▶ Tekstfragment:
::::::::
Omdat gij Mijn zilver en Mijn goud hebt weggenomen, en hebt Mijn beste kleinodien in uw tempels gebracht.
6 Et filios Juda et filios Jerusalem vendidistis filiis Græcorum, ut longe faceretis eos de finibus suis.
En gij hebt de kinderen van Juda en de kinderen van Jeruzalem verkocht aan de kinderen der Grieken, opdat gij hen verre van hun landpale, mocht brengen.
7 Ecce ego suscitabo eos de loco in quo vendidistis eos, et convertam retributionem vestram in caput vestrum.
Ziet, Ik zal ze opwekken uit de plaats, waarhenen gij ze hebt verkocht; en Ik zal uw vergelding wederbrengen op uw hoofd.
8 Et vendam filios vestros et filias vestras in manibus filiorum Juda, et venundabunt eos Sabæis, genti longinquæ, quia Dominus locutus est.
En Ik zal uw zonen en uw dochteren verkopen in de hand der kinderen van Juda, die ze verkopen zullen aan die van Scheba, aan een vergelegen volk; want de HEERE heeft het gesproken.
9 Clamate hoc in gentibus, sanctificate bellum, suscitate robustos: accedant, ascendant omnes viri bellatores.
Roept dit uit onder de heidenen, heiligt een krijg; wekt de helden op, laat naderen, laat optrekken alle krijgslieden.
10 Concidite aratra vestra in gladios, et ligones vestros in lanceas. Infirmus dicat: Quia fortis ego sum.
Slaat uw spaden tot zwaarden, en uw sikkelen tot spiesen; de zwakke zegge: Ik ben een held.
11 Erumpite, et venite, omnes gentes de circuitu, et congregamini; ibi occumbere faciet Dominus robustos tuos.
::::::::
▶ Taken en opdrachten:
1. Beantwoord aan de hand van de Nederlandse regels in de tekst over Juda en Jeruzalem de volgende vragen:
(a) Aan wie werden de kinderen van Juda en de kinderen van Jeruzalem verkocht?
(b) Aan wie zullen de kinderen van Juda de zonen en dochteren verder verkopen?
(c) Waartoe moeten de spaden en de sikkelen worden geslagen?
2. Zet de tekst over Juda en Jeruzalem alstublieft voort na de laatste regel die er staat.

▶ Onderzochte gegevens:
::::::::
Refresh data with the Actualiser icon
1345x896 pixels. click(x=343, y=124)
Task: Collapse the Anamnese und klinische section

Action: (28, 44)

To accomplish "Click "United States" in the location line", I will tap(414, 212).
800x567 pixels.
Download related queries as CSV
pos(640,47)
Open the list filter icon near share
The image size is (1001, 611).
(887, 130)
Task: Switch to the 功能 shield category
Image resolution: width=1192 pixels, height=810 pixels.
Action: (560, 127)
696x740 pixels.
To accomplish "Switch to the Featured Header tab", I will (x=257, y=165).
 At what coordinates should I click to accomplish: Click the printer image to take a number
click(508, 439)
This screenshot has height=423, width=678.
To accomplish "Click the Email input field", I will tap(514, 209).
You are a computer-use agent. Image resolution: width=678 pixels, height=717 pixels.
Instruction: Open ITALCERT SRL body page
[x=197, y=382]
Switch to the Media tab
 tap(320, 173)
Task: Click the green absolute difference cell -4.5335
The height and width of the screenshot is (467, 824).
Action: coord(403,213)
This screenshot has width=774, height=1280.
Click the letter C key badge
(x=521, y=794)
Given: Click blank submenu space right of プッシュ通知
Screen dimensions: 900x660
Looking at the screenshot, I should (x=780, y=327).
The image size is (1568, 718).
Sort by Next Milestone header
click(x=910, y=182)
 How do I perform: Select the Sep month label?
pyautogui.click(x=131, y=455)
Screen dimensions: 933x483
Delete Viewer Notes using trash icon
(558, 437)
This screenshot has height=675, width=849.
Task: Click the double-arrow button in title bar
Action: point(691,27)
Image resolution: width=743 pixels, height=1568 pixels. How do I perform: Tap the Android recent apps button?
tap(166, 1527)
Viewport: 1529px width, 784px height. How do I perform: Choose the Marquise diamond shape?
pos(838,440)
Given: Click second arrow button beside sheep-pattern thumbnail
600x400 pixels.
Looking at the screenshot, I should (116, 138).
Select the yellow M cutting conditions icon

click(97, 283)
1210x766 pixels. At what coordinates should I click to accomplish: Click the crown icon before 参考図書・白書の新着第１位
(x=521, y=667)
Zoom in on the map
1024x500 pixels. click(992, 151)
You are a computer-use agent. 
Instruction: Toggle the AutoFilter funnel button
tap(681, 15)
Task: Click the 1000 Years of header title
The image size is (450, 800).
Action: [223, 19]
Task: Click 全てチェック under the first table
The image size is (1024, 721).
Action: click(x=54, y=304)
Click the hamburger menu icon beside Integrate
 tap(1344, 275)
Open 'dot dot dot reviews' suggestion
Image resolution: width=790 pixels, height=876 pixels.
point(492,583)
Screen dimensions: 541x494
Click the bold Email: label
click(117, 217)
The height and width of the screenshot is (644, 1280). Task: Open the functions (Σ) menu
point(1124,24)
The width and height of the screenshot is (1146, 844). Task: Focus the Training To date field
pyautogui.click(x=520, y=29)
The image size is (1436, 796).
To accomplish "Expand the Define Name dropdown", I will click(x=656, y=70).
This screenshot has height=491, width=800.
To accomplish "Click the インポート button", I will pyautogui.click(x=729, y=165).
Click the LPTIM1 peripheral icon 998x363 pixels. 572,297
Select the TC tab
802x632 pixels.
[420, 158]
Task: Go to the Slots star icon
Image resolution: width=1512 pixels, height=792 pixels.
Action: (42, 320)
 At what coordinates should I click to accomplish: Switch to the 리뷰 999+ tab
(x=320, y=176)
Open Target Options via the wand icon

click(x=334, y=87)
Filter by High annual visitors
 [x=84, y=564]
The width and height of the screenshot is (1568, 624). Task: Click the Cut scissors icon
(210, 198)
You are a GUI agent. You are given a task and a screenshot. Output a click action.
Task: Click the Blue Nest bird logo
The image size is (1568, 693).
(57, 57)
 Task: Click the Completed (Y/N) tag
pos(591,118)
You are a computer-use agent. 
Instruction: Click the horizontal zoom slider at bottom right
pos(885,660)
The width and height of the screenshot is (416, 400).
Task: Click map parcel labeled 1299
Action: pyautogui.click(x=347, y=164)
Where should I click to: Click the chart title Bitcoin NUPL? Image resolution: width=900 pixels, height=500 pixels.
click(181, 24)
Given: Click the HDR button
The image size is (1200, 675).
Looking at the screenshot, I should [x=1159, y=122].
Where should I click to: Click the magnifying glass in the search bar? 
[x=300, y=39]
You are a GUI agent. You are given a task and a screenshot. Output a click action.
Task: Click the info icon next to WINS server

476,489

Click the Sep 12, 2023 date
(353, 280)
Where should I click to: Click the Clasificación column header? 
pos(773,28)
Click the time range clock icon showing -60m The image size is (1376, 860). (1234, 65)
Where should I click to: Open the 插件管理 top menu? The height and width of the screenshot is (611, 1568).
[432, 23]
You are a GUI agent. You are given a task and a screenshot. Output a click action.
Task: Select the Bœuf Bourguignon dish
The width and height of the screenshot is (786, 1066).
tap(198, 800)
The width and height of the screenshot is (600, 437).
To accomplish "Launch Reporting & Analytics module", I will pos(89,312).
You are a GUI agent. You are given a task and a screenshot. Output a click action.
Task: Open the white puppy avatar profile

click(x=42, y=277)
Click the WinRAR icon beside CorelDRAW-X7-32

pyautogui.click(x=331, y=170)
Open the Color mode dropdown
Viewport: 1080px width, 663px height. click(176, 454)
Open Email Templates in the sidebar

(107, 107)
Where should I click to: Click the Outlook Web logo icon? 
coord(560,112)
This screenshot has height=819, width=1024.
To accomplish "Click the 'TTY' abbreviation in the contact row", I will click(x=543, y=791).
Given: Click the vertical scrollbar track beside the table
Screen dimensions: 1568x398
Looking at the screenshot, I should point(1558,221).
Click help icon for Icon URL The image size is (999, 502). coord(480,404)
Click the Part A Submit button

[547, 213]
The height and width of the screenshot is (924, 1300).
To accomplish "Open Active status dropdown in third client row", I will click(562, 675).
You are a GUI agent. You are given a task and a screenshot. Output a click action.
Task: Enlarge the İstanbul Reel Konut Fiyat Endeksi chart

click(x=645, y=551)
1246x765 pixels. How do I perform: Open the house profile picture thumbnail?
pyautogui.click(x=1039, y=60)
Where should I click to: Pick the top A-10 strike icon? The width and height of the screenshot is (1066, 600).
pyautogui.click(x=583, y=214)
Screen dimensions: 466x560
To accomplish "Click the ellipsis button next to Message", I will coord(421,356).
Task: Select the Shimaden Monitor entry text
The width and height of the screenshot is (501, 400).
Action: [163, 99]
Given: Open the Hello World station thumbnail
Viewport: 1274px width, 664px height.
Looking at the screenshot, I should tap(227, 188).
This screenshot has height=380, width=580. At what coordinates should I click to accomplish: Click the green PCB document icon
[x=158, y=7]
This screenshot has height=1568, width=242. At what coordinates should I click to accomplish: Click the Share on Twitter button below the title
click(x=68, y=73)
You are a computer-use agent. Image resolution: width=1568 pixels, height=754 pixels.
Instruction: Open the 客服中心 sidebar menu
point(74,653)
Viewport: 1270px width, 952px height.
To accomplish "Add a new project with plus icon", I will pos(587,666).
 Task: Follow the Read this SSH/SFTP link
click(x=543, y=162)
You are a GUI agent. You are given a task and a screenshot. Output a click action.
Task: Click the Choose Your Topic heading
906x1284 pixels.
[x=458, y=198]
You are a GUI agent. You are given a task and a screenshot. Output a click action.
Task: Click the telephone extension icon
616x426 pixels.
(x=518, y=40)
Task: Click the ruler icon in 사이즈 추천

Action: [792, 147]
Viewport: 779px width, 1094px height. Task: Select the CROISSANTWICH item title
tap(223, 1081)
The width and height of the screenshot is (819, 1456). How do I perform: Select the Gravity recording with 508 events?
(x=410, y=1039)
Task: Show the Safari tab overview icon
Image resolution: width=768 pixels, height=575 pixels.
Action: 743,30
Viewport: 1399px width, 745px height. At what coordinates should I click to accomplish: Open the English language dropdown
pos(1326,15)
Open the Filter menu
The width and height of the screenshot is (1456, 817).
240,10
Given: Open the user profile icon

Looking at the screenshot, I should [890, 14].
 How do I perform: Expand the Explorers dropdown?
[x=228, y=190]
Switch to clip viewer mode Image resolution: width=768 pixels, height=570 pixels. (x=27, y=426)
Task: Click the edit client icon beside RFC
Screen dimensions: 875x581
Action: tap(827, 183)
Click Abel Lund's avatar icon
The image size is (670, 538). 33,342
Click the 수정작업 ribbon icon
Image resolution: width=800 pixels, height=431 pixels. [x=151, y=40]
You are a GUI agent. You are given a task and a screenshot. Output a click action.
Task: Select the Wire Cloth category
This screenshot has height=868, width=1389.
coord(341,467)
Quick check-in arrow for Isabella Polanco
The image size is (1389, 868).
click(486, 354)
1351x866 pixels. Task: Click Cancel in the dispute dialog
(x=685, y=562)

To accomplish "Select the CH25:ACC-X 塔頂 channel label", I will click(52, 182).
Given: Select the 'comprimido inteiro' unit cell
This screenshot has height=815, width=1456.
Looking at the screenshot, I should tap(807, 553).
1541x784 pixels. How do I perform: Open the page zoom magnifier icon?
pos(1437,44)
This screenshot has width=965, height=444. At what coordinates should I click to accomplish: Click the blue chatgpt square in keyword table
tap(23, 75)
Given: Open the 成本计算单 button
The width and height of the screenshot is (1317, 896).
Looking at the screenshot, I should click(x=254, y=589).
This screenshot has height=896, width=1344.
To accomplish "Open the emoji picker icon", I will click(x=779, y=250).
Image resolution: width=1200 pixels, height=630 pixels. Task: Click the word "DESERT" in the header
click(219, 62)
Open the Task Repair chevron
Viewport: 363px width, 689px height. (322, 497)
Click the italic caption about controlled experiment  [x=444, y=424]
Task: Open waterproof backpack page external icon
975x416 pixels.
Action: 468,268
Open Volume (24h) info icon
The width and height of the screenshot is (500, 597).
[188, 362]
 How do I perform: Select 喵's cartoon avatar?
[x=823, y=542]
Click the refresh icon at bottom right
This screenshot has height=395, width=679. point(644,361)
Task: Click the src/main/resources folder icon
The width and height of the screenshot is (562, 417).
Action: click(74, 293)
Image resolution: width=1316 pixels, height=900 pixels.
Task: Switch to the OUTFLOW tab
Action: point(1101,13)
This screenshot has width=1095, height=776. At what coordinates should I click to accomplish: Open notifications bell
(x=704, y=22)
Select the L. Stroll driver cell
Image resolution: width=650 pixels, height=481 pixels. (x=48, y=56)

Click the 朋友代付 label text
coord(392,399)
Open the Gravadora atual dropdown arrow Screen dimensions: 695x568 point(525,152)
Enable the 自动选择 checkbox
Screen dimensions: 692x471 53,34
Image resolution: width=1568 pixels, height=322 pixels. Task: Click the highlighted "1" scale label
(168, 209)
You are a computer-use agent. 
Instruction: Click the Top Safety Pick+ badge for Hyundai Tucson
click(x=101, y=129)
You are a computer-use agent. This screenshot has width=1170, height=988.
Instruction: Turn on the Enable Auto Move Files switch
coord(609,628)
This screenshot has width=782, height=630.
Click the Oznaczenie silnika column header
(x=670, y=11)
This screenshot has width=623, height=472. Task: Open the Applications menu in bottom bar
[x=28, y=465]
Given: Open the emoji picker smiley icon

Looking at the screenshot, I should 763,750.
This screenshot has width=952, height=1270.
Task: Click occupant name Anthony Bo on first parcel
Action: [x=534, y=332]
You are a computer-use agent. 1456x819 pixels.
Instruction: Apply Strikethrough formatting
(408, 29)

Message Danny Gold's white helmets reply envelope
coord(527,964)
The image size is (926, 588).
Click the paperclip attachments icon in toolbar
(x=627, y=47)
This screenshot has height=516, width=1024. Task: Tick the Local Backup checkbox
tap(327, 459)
::::::::
▶ Antwoorden per opdracht:
1.
(a) Aan de kinderen der Grieken.
(b) Aan die van Scheba, een vergelegen volk.
(c) De spaden tot zwaarden en de sikkelen tot spiesen.

2.
Rot te hoop, en komt aan, alle gij volken van rondom, en vergadert u! (O HEERE, doe Uw helden derwaarts nederdalen!)
12 Consurgant, et ascendant gentes in vallem Josaphat, quia ibi sedebo ut judicem omnes gentes in circuitu.
De heidenen zullen zich opmaken, en optrekken naar het dal van Josafat; maar aldaar zal Ik zitten, om te richten alle heidenen van rondom.
13 Mittite falces, quoniam maturavit messis; venite, et descendite, quia plenum est torcular, exuberant torcularia: quia multiplicata est malitia eorum.
Slaat de sikkel aan, want de oogst is rijp geworden; komt aan, daalt henen af, want de pers is vol, en de perskuipen lopen over; want hunlieder boosheid is groot.
14 Populi, populi, in valle concisionis, quia juxta est dies Domini in valle concisionis.
Menigten, menigten in het dal des dorswagens; want de dag des HEEREN is nabij, in het dal des dorswagens.
15 Sol et luna obtenebrati sunt, et stellæ retraxerunt splendorem suum.
De zon en maan zijn zwart geworden, en de sterren hebben haar glans ingetrokken.
16 Et Dominus de Sion rugiet, et de Jerusalem dabit vocem suam, et movebuntur cæli et terra; et Dominus spes populi sui, et fortitudo filiorum Israël.
En de HEERE zal uit Sion brullen, en uit Jeruzalem Zijn stem geven, dat hemel en aarde beven zullen; maar de HEERE zal de Toevlucht Zijns volks, en de Sterkte der kinderen Israels zijn.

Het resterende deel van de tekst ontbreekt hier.